Saturday, February 14, 2009

Notes from the Playwright: Karin Williams

Why I wrote this play...

When you're a parent, you end up going to a lot of birthday parties. After a while, you realize birthday parties for children are not all that different from the parties adults throw for themselves. Yeah, it's fun to run around laughing and screaming on a cake-and-ice cream high.

But, for many kids, attending a birthday party is kind of like attending the inaugural ball. It's monumentally exciting, but it's also full of anxiety. What are you going to wear? Will everybody like your dress, or will your picture end up all over the tabloids with a big red "don't" banner splashed over it? If the band plays a tango, will you know how to do the steps right? Will everybody laugh at you if you trip? Will anybody talk to you, or will you end up sitting in a corner all by yourself? Kids worry about all these issues the same way adults do, and the kids with the most anxiety are usually the ones trying hardest to get everything right.

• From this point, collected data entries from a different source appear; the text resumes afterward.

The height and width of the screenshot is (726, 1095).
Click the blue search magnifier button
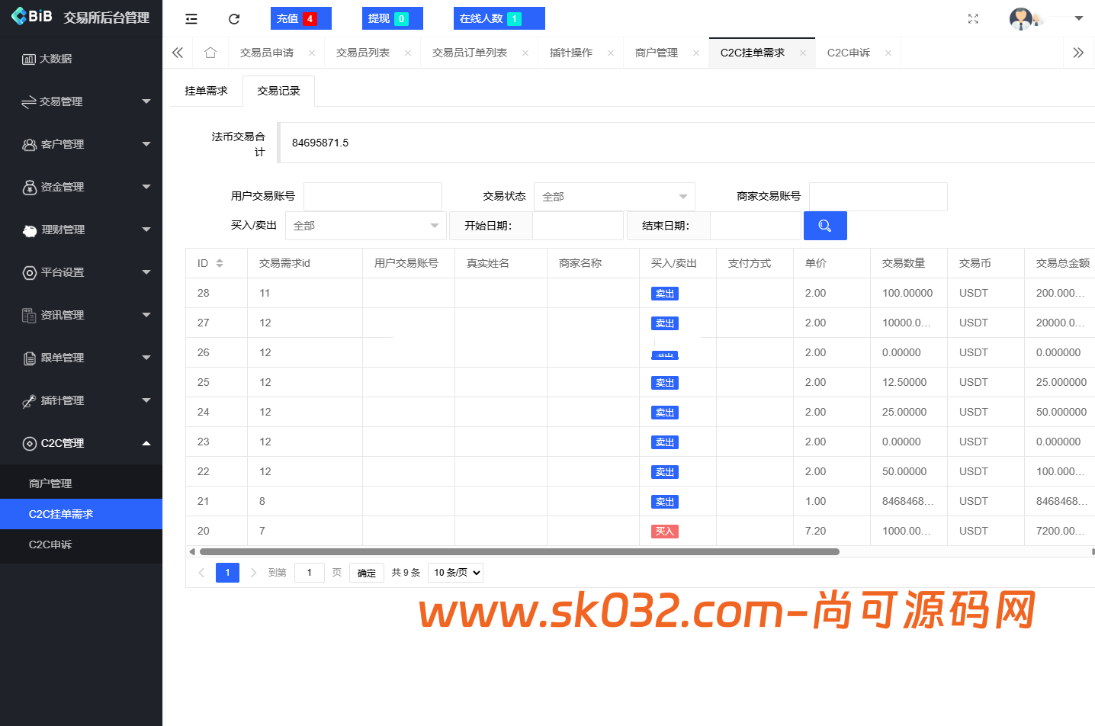click(x=825, y=225)
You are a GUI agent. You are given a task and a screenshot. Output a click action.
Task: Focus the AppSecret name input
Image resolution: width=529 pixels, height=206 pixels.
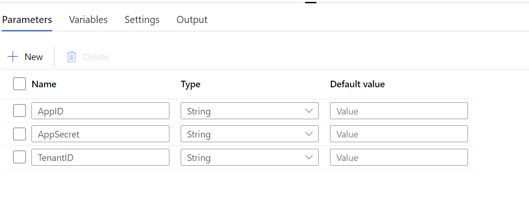(100, 134)
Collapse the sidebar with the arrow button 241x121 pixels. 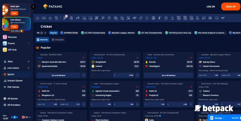click(33, 7)
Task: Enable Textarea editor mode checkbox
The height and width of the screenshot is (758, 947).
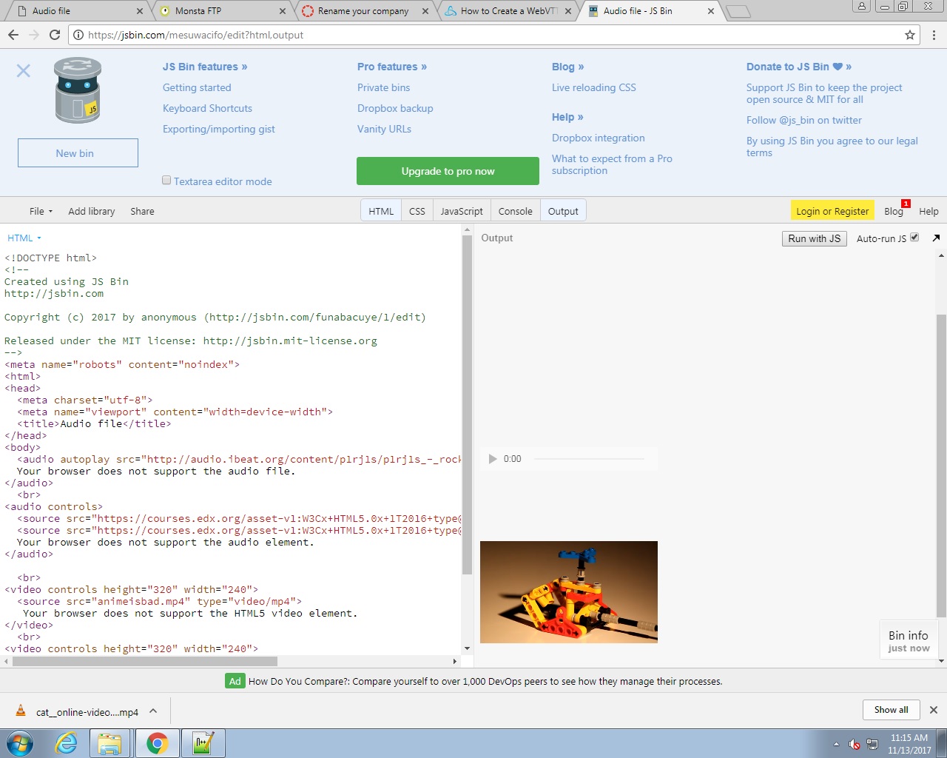Action: pyautogui.click(x=166, y=181)
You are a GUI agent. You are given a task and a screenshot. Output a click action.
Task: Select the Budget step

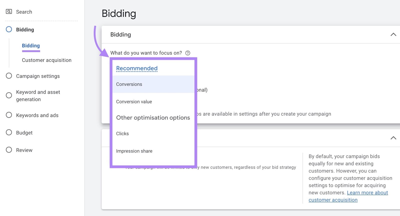click(24, 133)
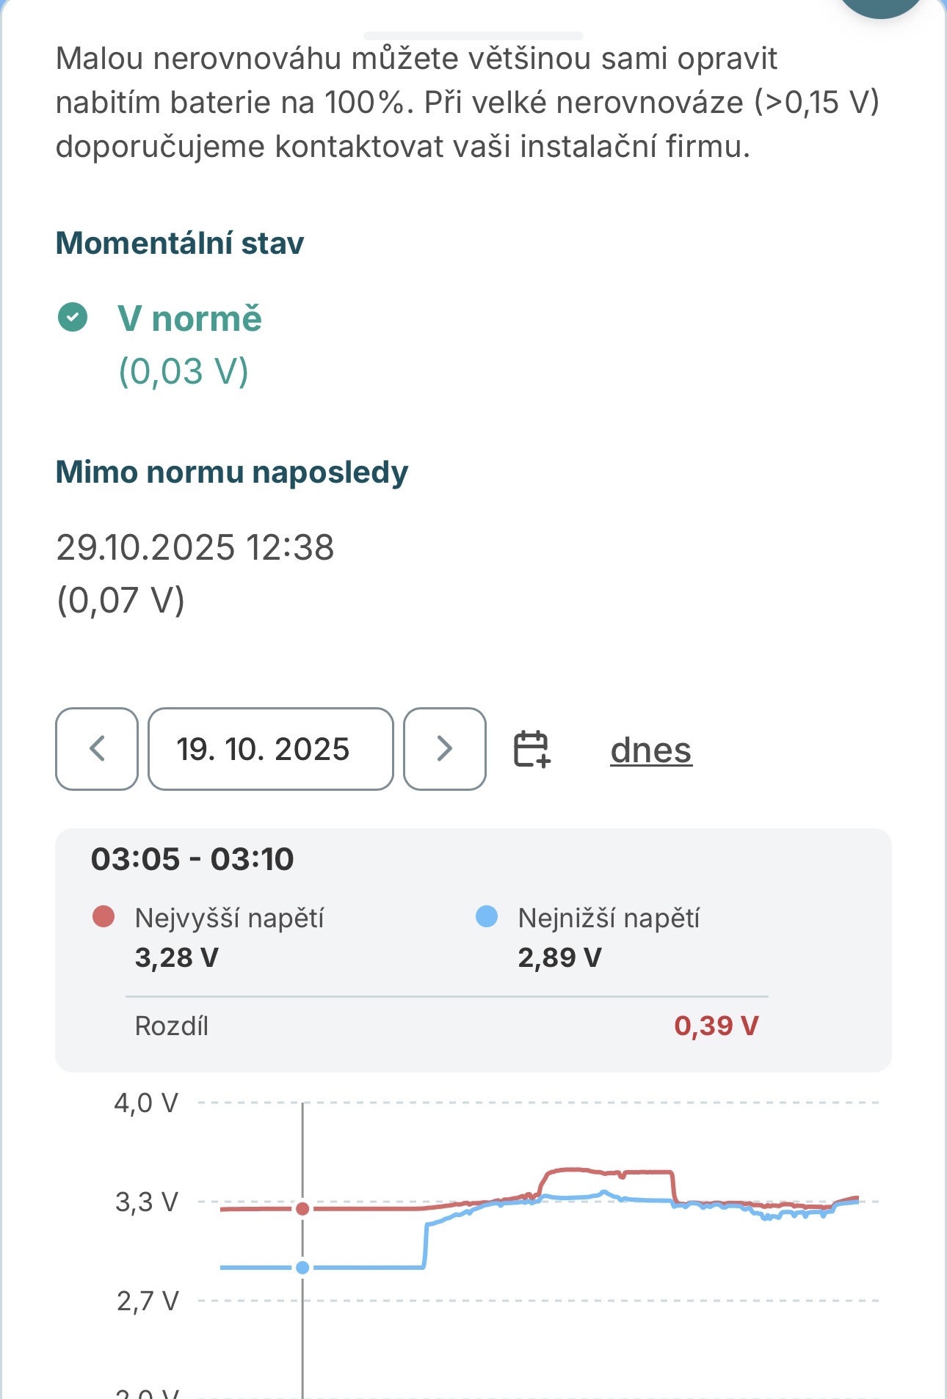947x1399 pixels.
Task: Click the Mimo normu naposledy heading
Action: point(232,472)
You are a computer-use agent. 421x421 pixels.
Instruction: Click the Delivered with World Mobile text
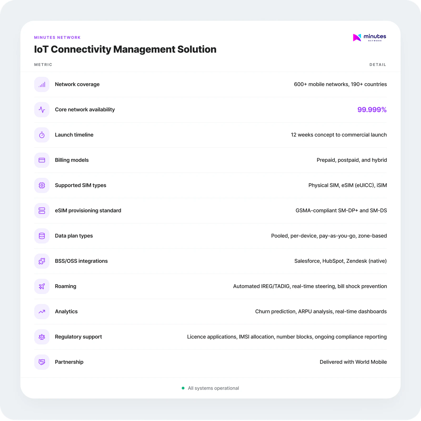click(x=353, y=362)
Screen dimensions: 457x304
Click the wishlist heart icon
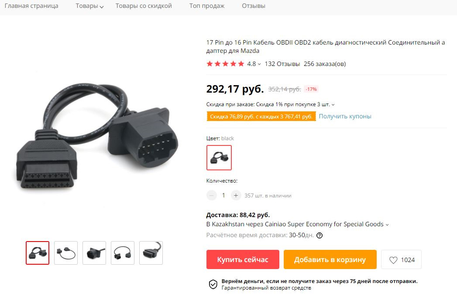point(393,260)
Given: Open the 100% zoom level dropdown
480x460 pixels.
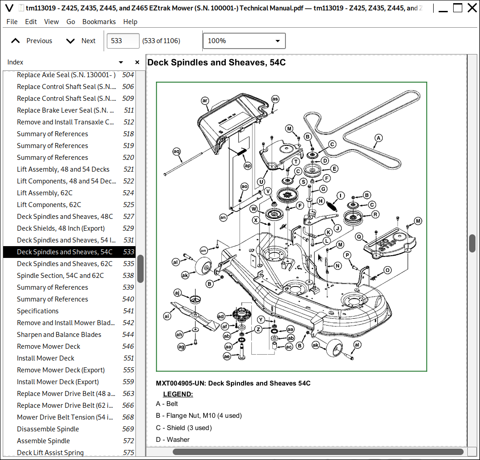Looking at the screenshot, I should click(x=244, y=41).
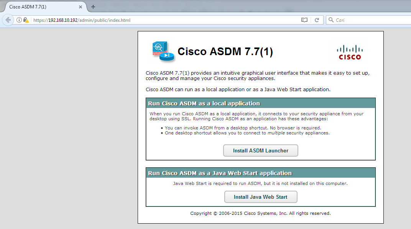Click the site information icon in address bar
The image size is (411, 229).
(x=19, y=20)
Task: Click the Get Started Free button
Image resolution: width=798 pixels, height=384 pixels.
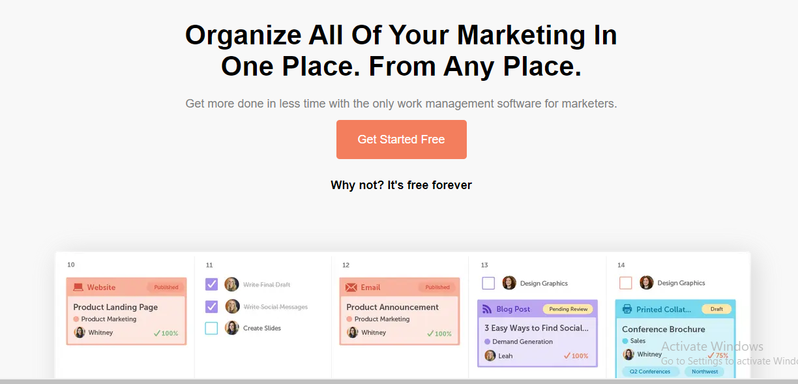Action: click(401, 140)
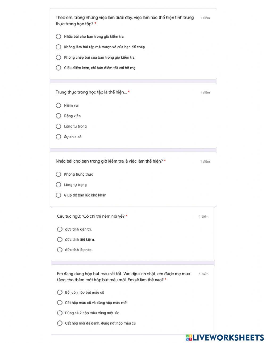
Task: Choose "Giúp đỡ bạn lúc khó khăn" option
Action: [59, 195]
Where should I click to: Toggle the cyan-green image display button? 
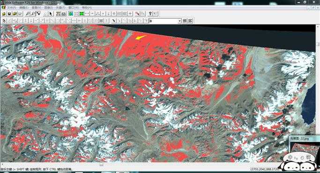(x=71, y=14)
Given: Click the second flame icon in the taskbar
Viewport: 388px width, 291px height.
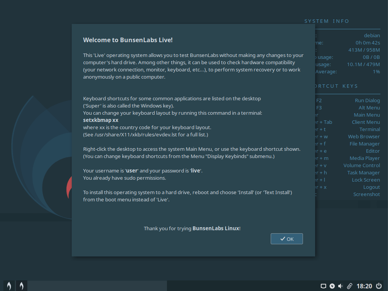Looking at the screenshot, I should [x=22, y=286].
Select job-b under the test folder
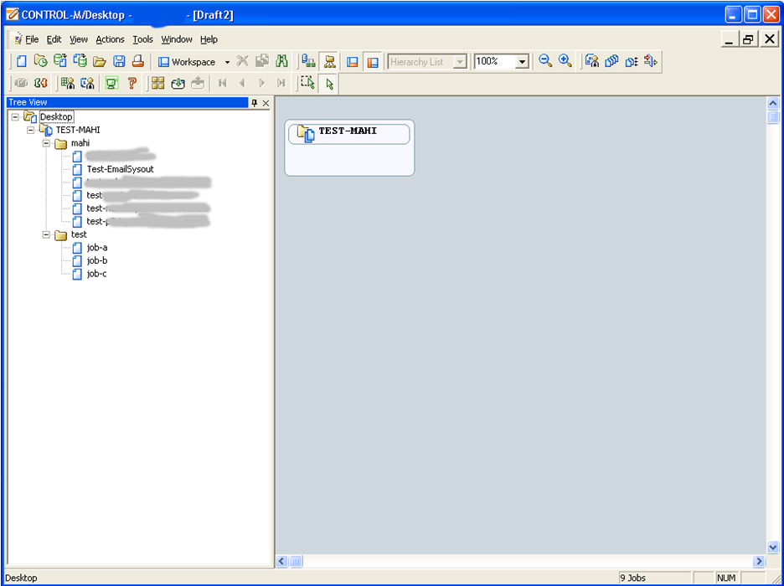The image size is (784, 586). (x=95, y=260)
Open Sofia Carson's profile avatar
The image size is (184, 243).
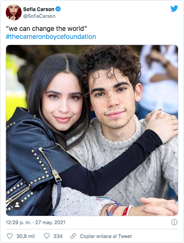click(x=14, y=12)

In this play, I wanted to tell the story of a little girl who's worried about being good enough. She's afraid she won't be good enough at the games, or at the crafts. She's worried her present won't be good enough. And because she's so worried about what everyone else will think of her, she ends up becoming her own harshest critic. Anna's Perfect Party is a story about perfectionism, but really it's a story about self-esteem - which starts with accepting your own strengths and weaknesses - and how you can build self-confidence, one party at a time.

- Karin Williams

1 comment:

  1. I just had my son's 3rd birthday party today, probably the last time his self conciousness won't have fully kicked in for one of these events and my main objective as a parent was for him to have a blast and not think too much about what was going on. He is blissfully napping upstairs with a belly full of pizza and cake and I can only hope that his loud singing and incredibly chocolate smeared face indicate some kind of success. Next year, the pressure's on.